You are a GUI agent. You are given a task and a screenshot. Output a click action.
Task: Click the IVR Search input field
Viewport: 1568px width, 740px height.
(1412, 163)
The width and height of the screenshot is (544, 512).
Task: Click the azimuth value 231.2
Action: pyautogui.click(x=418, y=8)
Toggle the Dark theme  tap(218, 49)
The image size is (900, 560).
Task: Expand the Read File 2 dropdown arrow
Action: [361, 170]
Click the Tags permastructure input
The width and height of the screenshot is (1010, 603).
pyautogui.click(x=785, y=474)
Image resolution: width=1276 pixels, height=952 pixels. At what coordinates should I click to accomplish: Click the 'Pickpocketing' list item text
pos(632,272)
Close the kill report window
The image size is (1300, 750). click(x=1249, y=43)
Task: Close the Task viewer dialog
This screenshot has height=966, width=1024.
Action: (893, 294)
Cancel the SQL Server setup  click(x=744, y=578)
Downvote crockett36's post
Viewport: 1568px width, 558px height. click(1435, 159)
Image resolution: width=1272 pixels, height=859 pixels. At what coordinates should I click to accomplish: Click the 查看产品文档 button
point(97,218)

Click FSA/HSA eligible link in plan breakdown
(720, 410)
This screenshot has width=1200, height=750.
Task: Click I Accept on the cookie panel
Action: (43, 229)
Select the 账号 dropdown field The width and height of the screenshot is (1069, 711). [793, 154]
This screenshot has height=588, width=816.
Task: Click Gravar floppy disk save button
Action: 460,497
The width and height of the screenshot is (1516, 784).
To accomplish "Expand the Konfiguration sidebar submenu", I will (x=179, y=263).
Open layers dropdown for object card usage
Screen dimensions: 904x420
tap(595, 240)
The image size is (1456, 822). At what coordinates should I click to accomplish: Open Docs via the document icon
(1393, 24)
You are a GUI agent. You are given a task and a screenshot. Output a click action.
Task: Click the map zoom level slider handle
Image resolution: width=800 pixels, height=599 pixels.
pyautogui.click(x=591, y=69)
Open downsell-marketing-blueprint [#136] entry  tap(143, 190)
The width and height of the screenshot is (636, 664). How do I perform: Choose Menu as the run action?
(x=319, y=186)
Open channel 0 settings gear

### PROBLEM STATEMENT
Please find, in the entries above, every line where "input" occurs, and copy it.

### SOLUTION
Task: Click the IVR Search input field
Click the Tags permastructure input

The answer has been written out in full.